Some weeks ago i dosed other fert which had only 1ppm Mo as opposed to TMG which has 20 ppm Mo. That's why i switched to TMG thinking it was Mo deficiency but it's seems it is not. I agree with you that it can be B, Zn or Cu. Yesterday i added 0.06 ppm B and i'm waiting for plants response.
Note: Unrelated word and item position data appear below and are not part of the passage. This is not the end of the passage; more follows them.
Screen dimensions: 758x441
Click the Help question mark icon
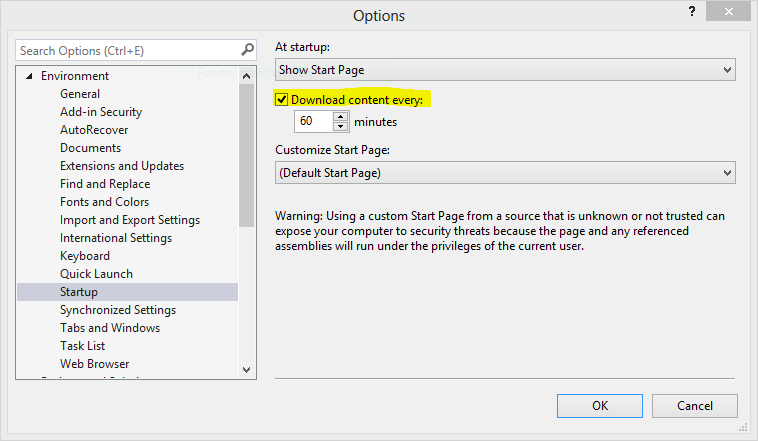click(691, 11)
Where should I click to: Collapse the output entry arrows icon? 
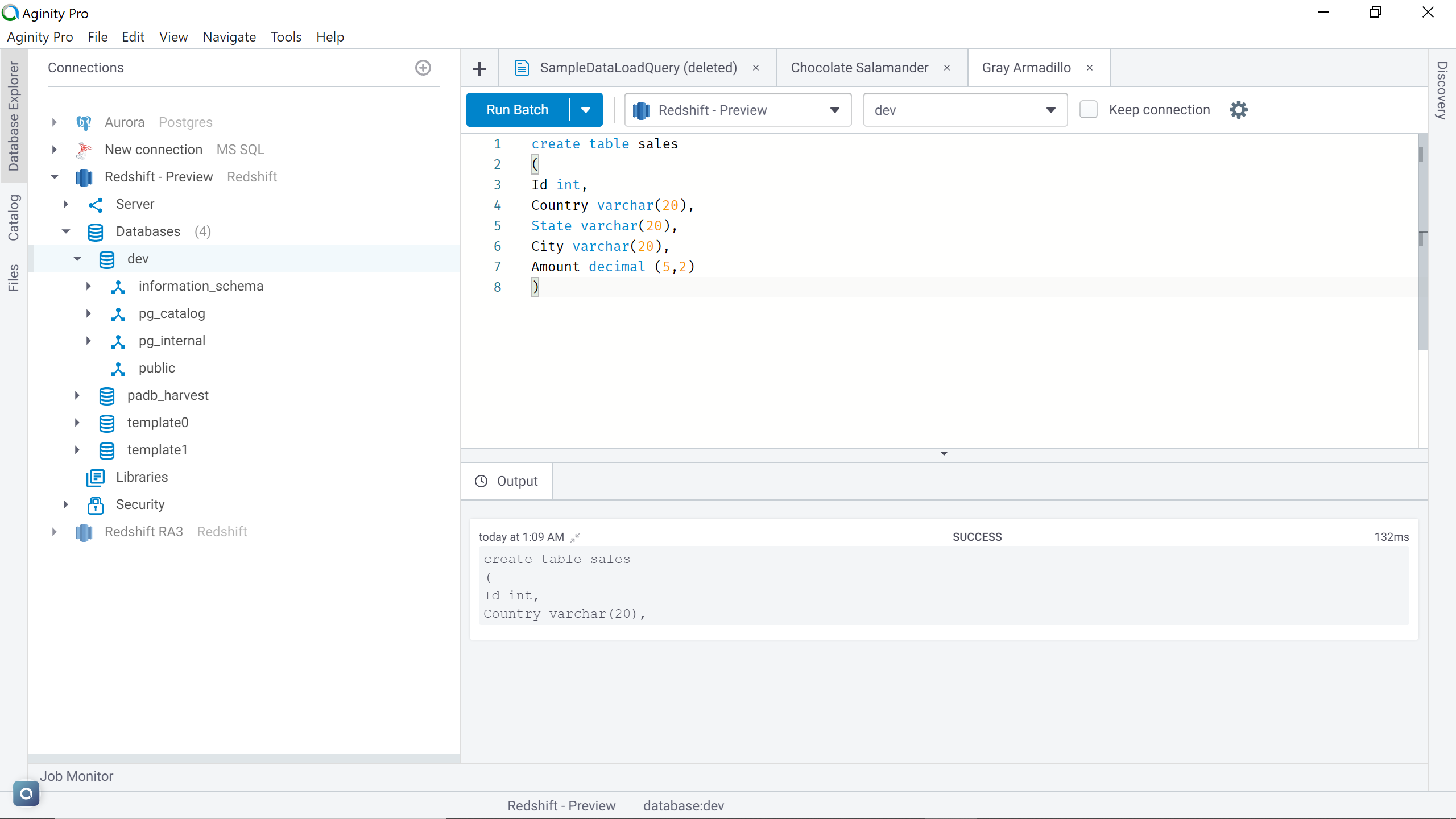point(575,537)
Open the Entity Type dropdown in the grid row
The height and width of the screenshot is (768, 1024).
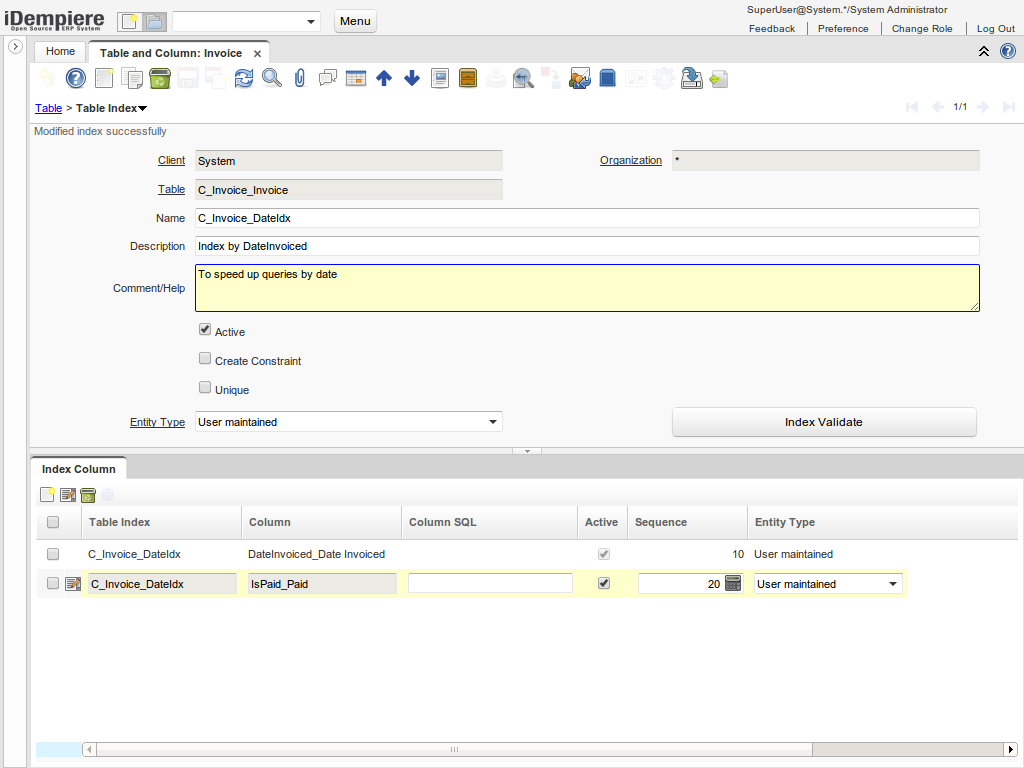tap(892, 584)
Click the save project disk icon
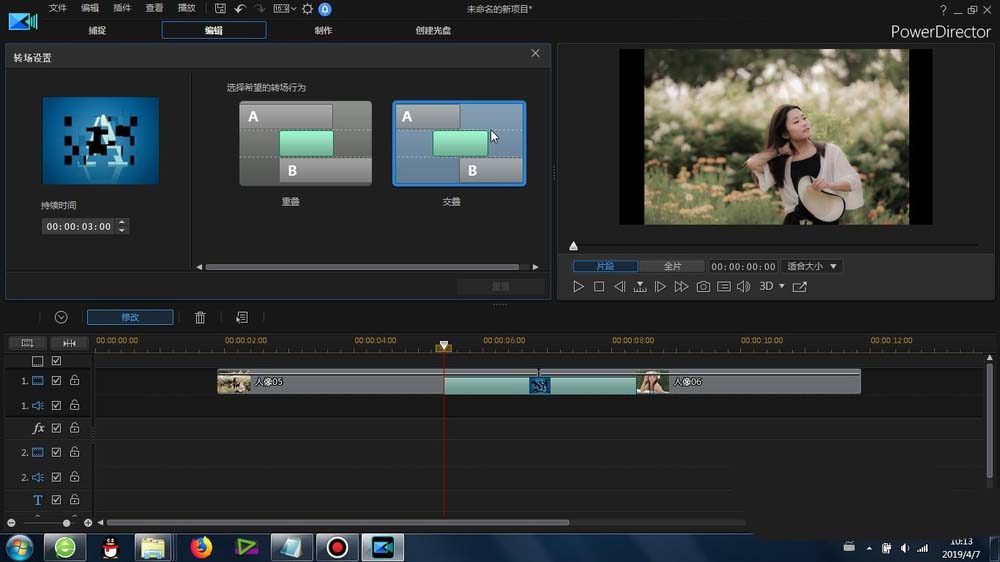 click(220, 9)
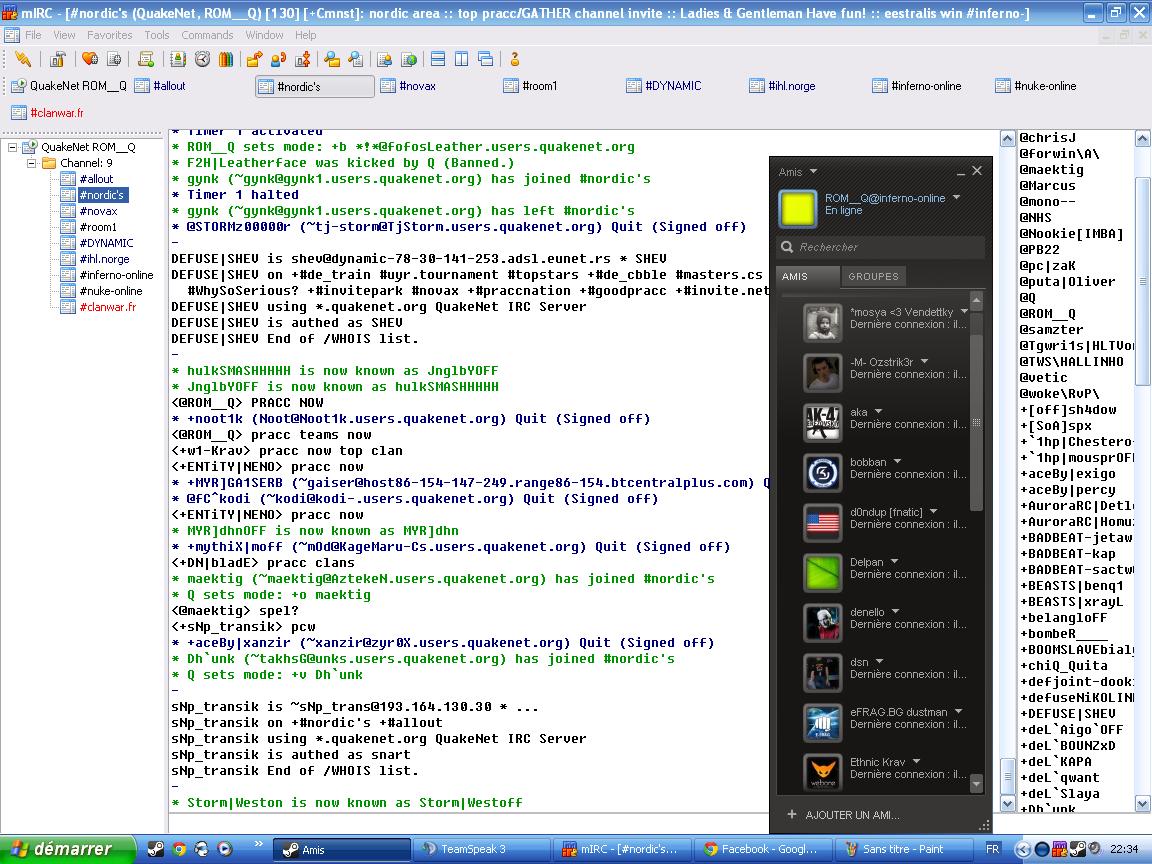This screenshot has height=864, width=1152.
Task: Click the yellow Steam avatar square
Action: 798,209
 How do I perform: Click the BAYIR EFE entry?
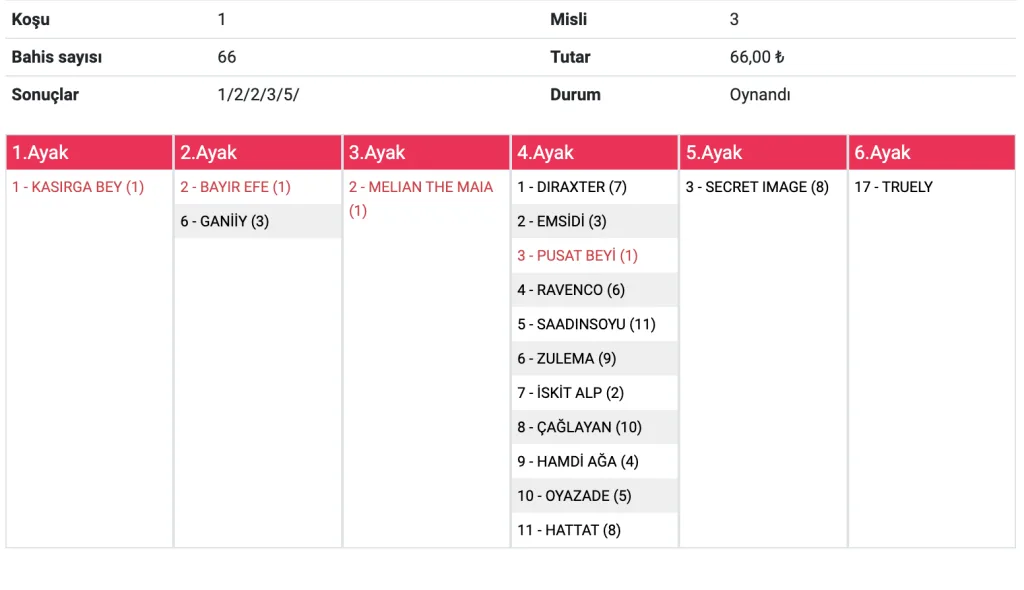pyautogui.click(x=235, y=187)
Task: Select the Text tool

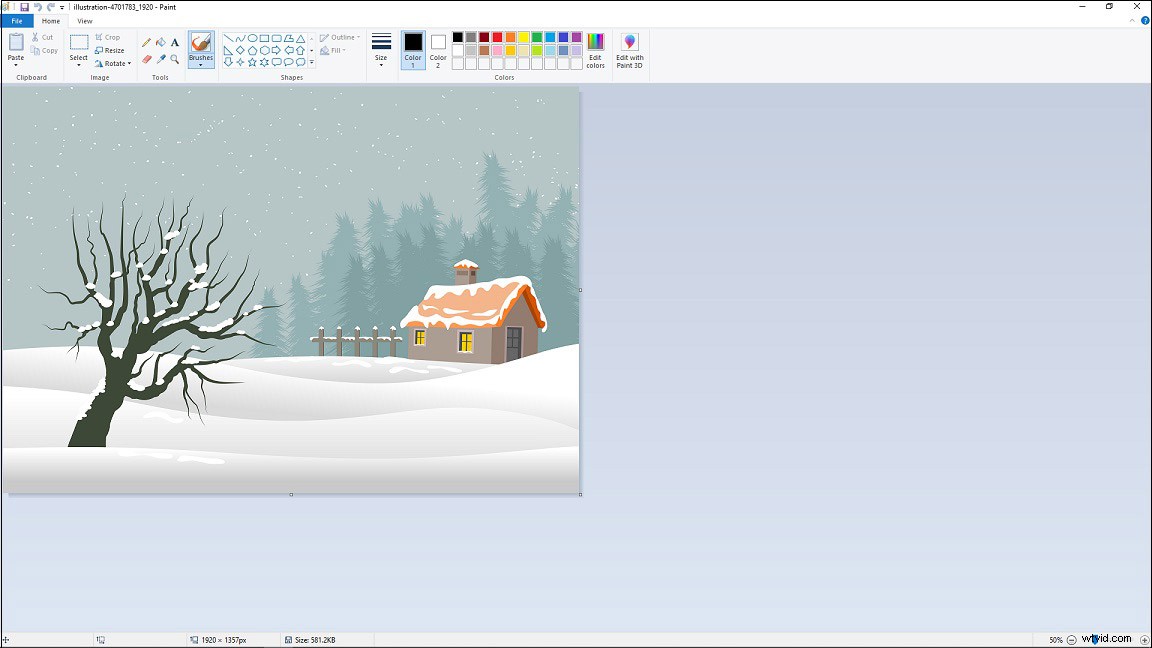Action: (x=175, y=43)
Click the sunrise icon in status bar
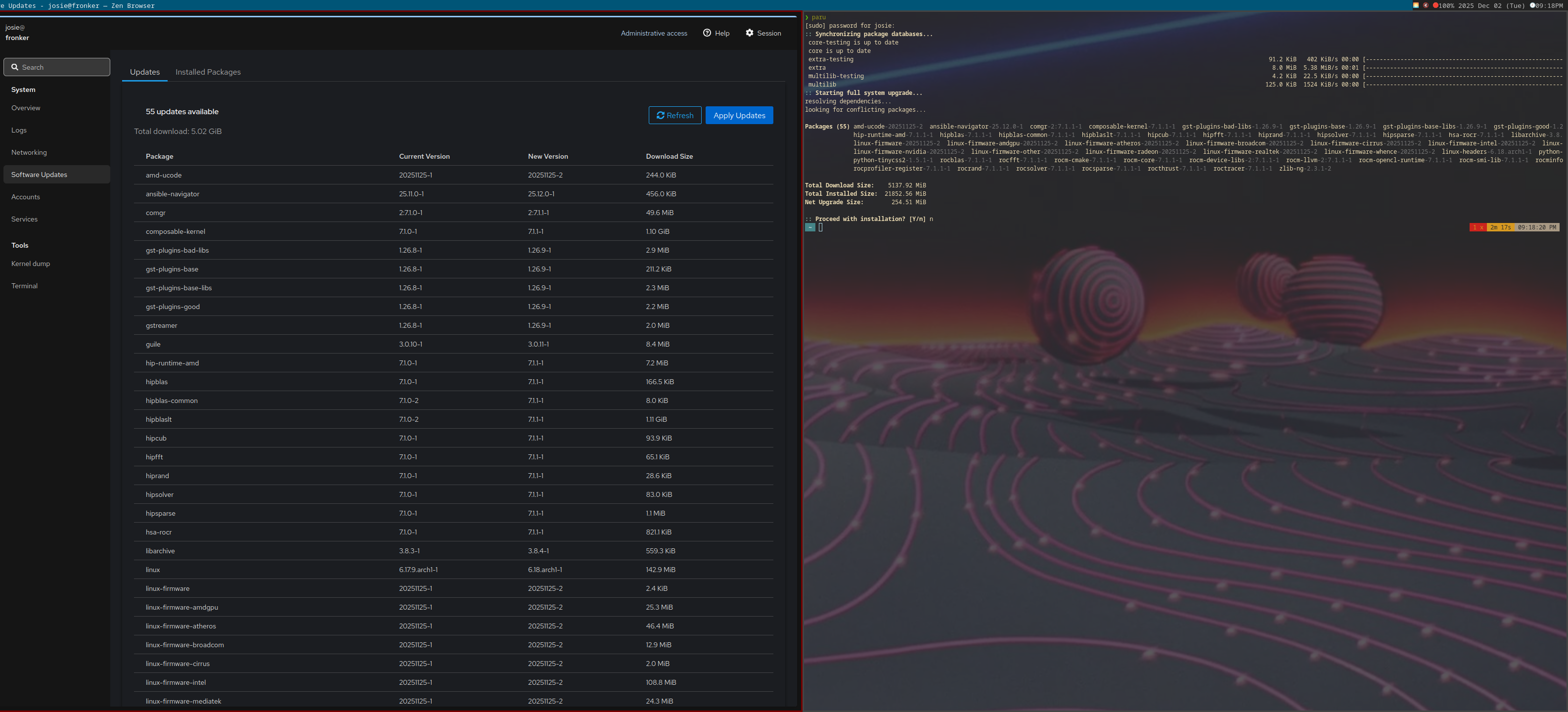This screenshot has height=712, width=1568. pyautogui.click(x=1416, y=5)
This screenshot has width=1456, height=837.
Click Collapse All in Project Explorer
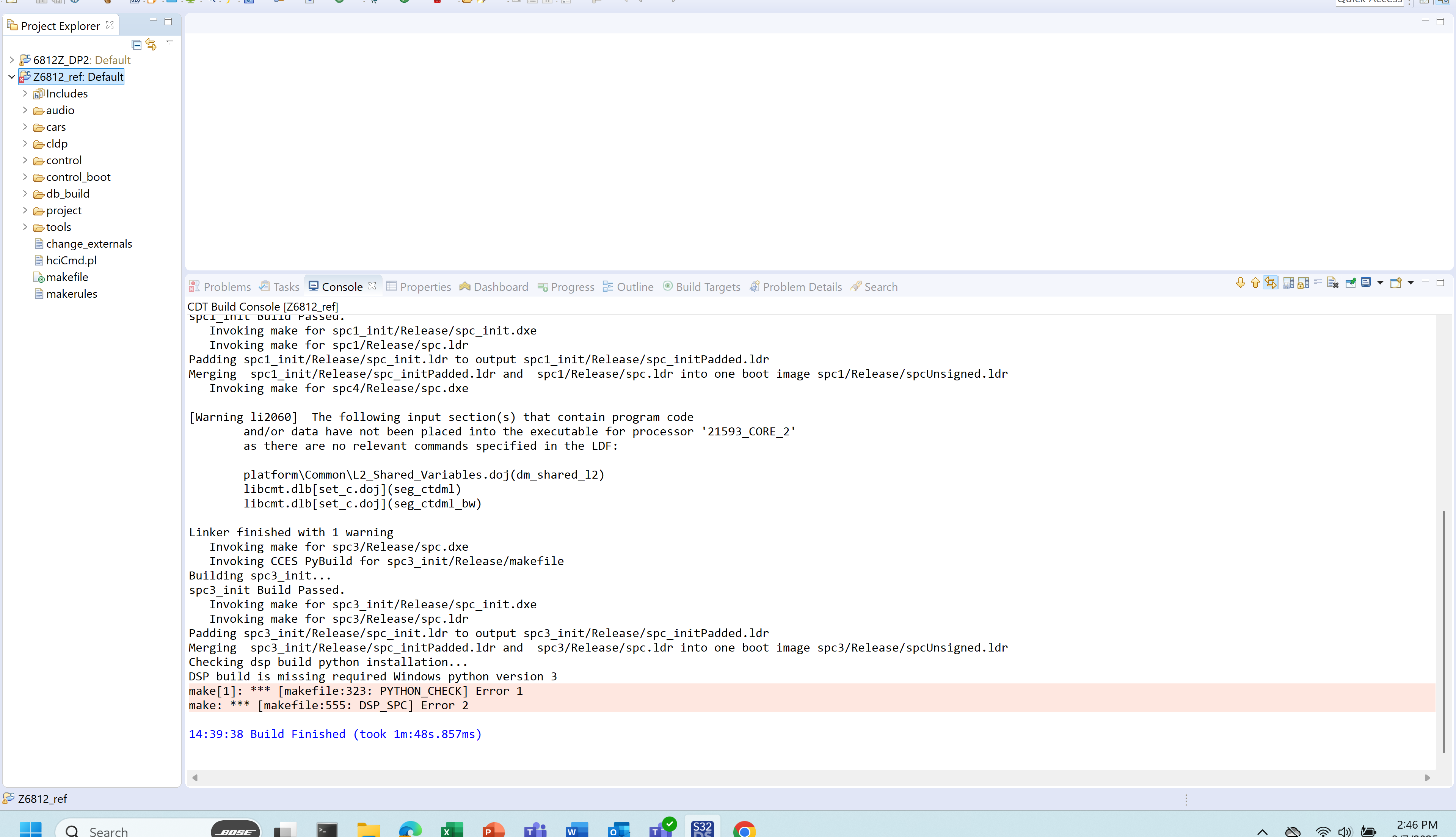pyautogui.click(x=136, y=45)
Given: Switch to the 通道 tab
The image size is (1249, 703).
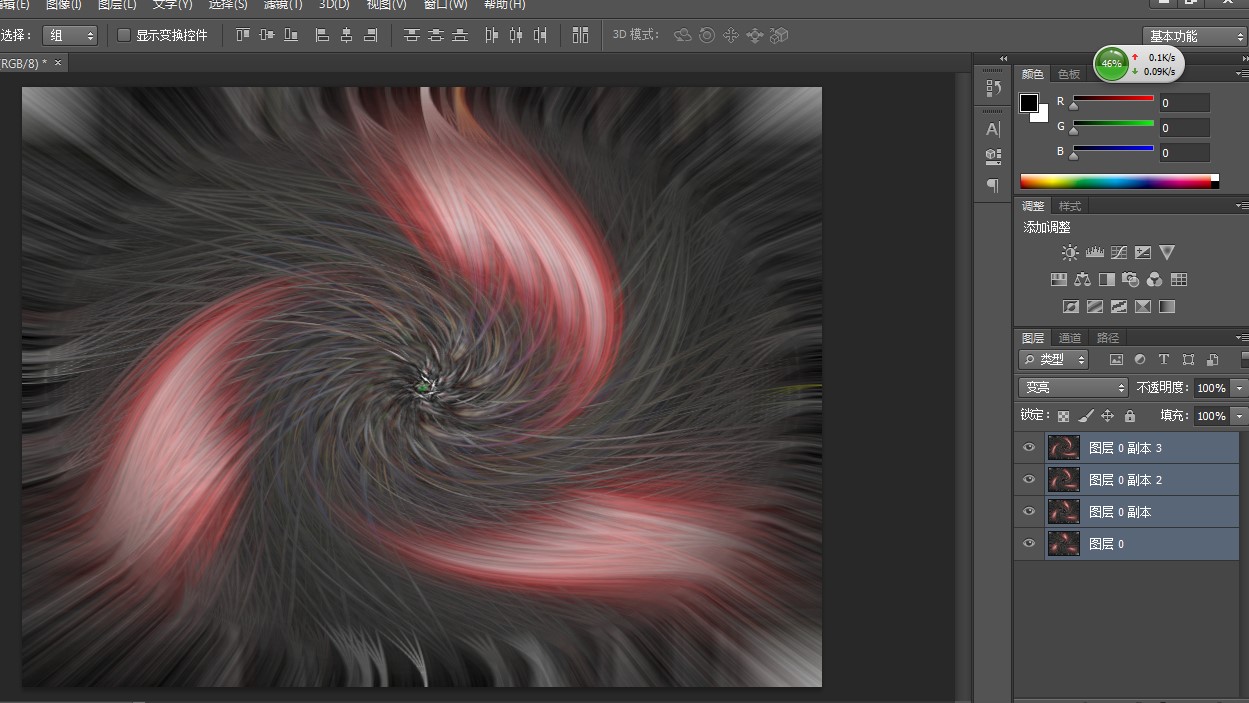Looking at the screenshot, I should point(1070,338).
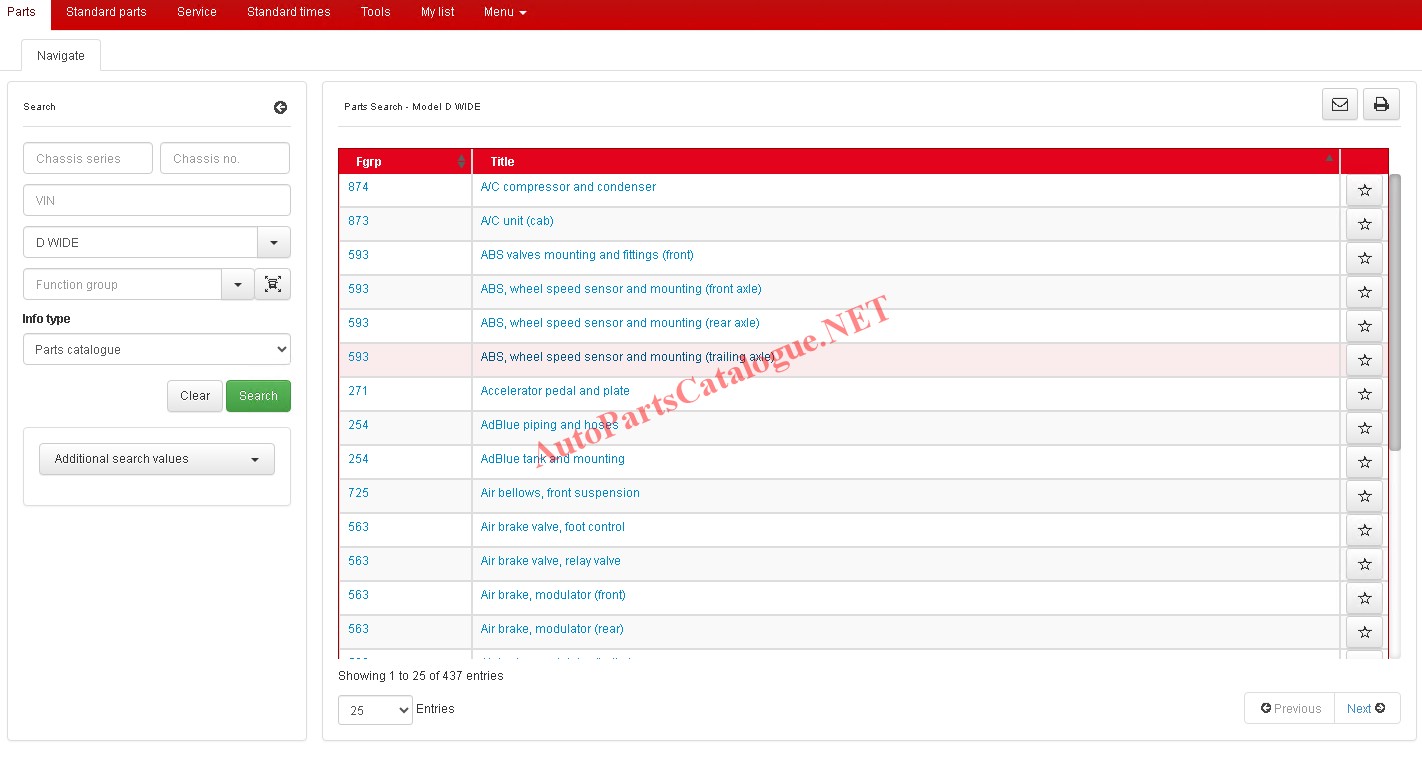Viewport: 1422px width, 764px height.
Task: Click the function group scan icon
Action: coord(273,285)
So far i've done the following things to find what is the culprit in my tank:

- increased Ca from 13 ppm to 30 ppm: some inprovement, fewer burned tips
- dosed Ca mainly from CaCl2: failed, withered leaves appeared on 
Altarnatera (Cl over 5 ppm); burning still exists, growth stunted
- limited Cl to max. 5 ppm, more CaSo4: no more withered leaves; burning 
still exists, growth stunted
- limited SO4 to 40ppm (CaCO3 was introduced in place of MgSO4); no effect
burning still exists, growth stunted;
- started heavy micro dosing; 6ml per 200L of fert wich is:
Fe: 2100 ppm
Mn: 1000 ppm
B: 150 ppm
Cu: 80ppm
Zn: 150 ppm
Mo: 1 ppm
effect - growth stunted even further (probably because all the micros were
increased at the same time; only one or two micros should have been 
changed probably, but i didn't know which one/ones)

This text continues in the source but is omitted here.